La Domenica di Don Galeone: “L’uomo può cancellare Dio dalla sua vita. E allora Dio è sostituito da tanti altri surrogati”
1 Agosto 2021 - 08:22
Domenica XVIII del TO (B) – 1 agosto 2021
CHI HA FEDE VEDE PIU IN ALTO E IN AVANTI!
Prima lettura: Io farò piovere pane da cielo (Es 16,2). Seconda lettura: Rivestite l’uomo nuovo! (Ef 4,17). Terza lettura: Io sono il pane della vita (Gv 6,24).
Andare oltre Il fenomeno delle quaglie, come quello della manna, può essere del tutto normale, ma nel momento critico di Israele nel deserto assume un significato religioso; non è importante definire la natura scientifica del fatto, ma coglierne il valore teologico (I lettura). E’ questa visione religiosa dei fatti che interessa all’autore sacro: educare il popolo a vedere Dio presente nella vita, a farsi delle domande: ? הוא מן) Es 16,15). Dio, infatti, è sempre Oltre e Altro e invita a non fare affidamento solo sul cibo che perisce: le quaglie, la manna, e ogni altro cibo umano alla fine stancano: “Non di solo pane vive l’uomo” (vangelo). Qual è allora il cibo “che dura per la vita eterna”? Nel vangelo di domenica scorsa forse ci è sfuggito un particolare: all’inizio del racconto c’erano i 5 pani e i 2 pesci, poi questi stranamente dimenticati; anche alla fine si parla di 12 canestri di pani avanzati e nessun accenno ai 2 pesci. Il simbolismo dei 5 pani e 2 pesci è molto interessante: i 5 pani sono i 5 libri della Toràh, che poi diventano 12 canestri, quante sono le tribù d’Israele. E i 2 pesci? Sono il companatico del pane, rappresentano gli altri due libri sacri, i Profeti e le Scritture, che servivano da completamento alla Toràh.
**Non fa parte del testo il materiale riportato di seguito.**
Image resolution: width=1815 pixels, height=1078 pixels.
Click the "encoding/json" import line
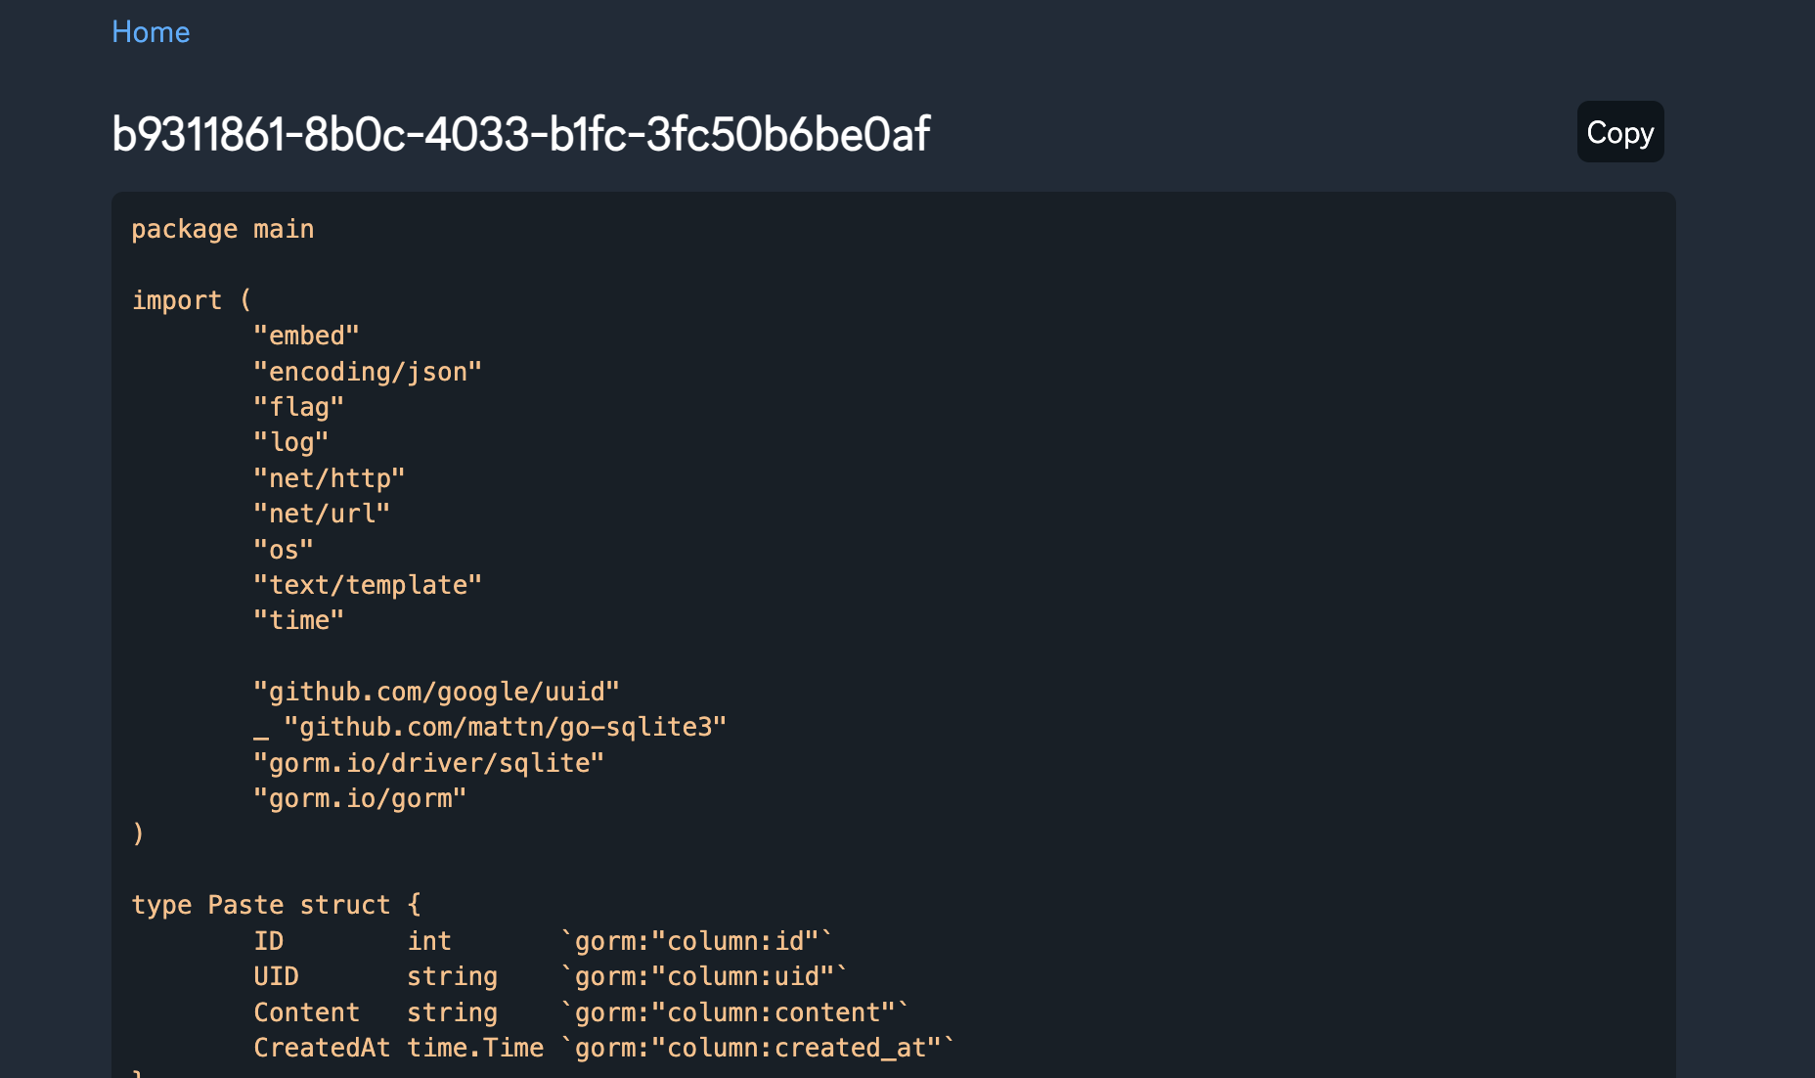[368, 372]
Ora rimane solo il pane; sulla barca -nota Marco- i discepoli “hanno con sé solo un pane” (Mc 8,14): è chiaro il simbolismo: Gesù è tutto e l’ultimo alimento dato da Dio agli uomini.
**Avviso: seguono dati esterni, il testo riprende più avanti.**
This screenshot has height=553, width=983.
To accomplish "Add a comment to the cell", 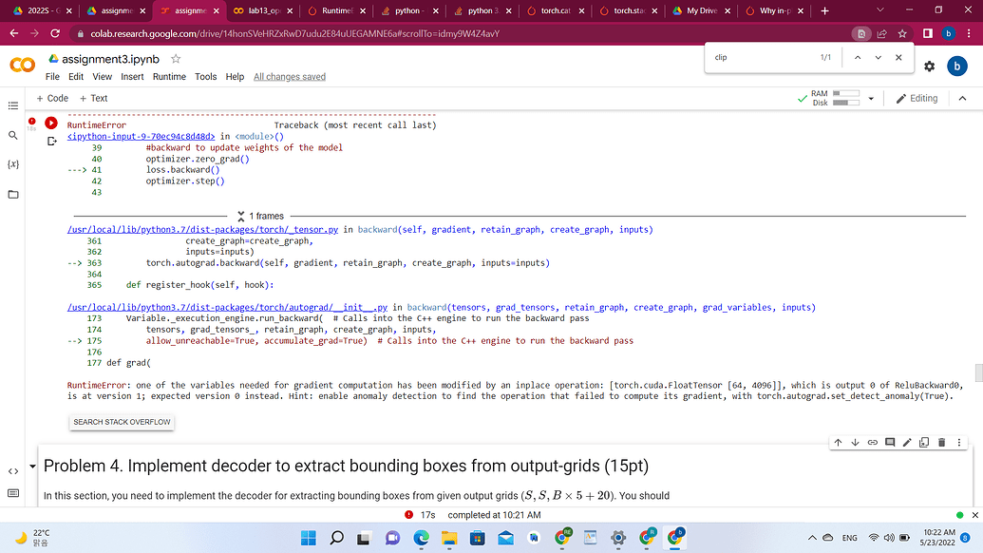I will pos(889,442).
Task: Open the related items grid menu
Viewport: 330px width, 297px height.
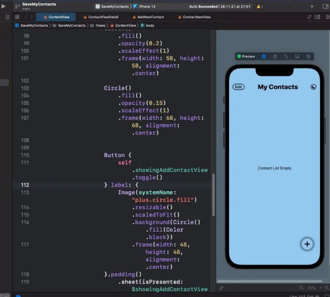Action: [x=17, y=17]
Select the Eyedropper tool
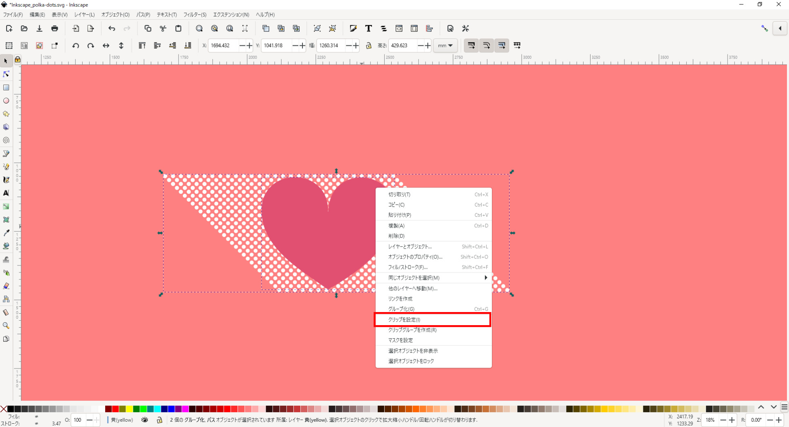The width and height of the screenshot is (789, 427). (x=6, y=233)
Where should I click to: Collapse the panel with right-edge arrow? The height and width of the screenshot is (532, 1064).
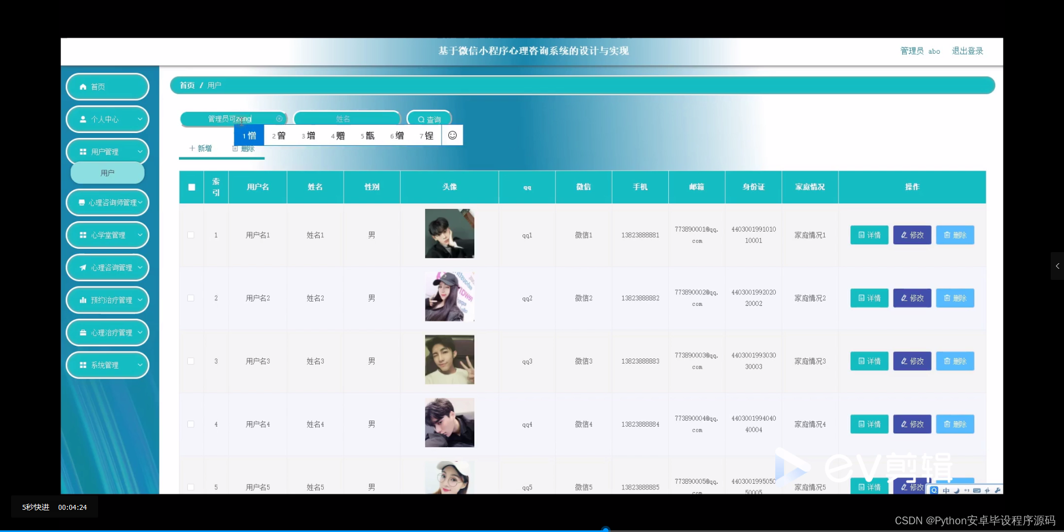click(1057, 266)
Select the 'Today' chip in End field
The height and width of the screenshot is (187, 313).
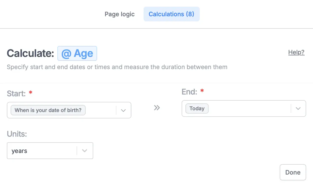[x=197, y=108]
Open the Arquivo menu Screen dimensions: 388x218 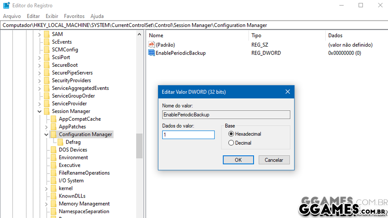(12, 16)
La libertà è un rischio … Tutto il messaggio biblico si può leggere nel suo insieme come un invito alla liberazione dalla schiavitù, come un cammino verso la libertà. Quando nel Concilio si disse che la chiesa è il popolo di Dio in cammino, si affermò solennemente che essere cristiani è camminare, e non per cammini separati, ma tutti dentro il cammino comune dell’umanità. Anche ai cristiani può accadere di non voler camminare, di rimpiangere i tempi della sicurezza, quando tutto era chiaro, univoco nella predicazione e nel dogma, nella morale privata e pubblica. Ma la parola di Dio è un messaggio di liberazione dalla schiavitù, che non è la schiavitù al solo peccato, ma ad ogni male. Non prendere coscienza di questa liberazione globale, significa ridurre il messaggio evangelico a vaniloquio, utile ad anime stanche, che cercano compensazioni nelle illusioni.
… la schiavitù dà più garanzie! L’urto della parola di Dio va avvertito non solo la domenica nella predica, ma nel vivere quotidiano, nella vita, nel reale. Qual è oggi la forma di schiavitù che viene smascherata dalla parola di Dio? E’ la ricerca della sicurezza, basata sulle garanzie materiali. Il popolo ebraico rimpiangeva la schiavitù, perché questa gli dava sicurezza materiale; la folla seguiva Gesù perché aveva risolto il problema della fame. Dà sicurezza entrare sotto l’ombra dei faraoni, entrare nella sala del comando, dove si sta bene perché ci viene assicurato tutto. La libertà è un rischio, è mancanza di garanzie. La parola di Gesù, invece, ci mette fuori dalle zone di sicurezza ben tutelate dai tutori dell’ordine, che hanno in mano il lenocinio della sicurezza. Vivere nella fede vuol dire accontentarsi della “manna” dalla mattina alla sera, accogliere il dono del giorno, senza volere la sicurezza per il domani: la manna del deserto scendeva la mattina e doveva essere consumata durante il giorno, non poteva essere conservata; si doveva attraversare l’incertezza della notte. Anche i rabbini del tempo di Gesù raccomandavano di non lasciarsi prendere dall’inquietudine. Rabbi Eliezer insegnava: “Chi ha da mangiare oggi e si chiede : cosa mangerò domani?, è un uomo di poca fede!”.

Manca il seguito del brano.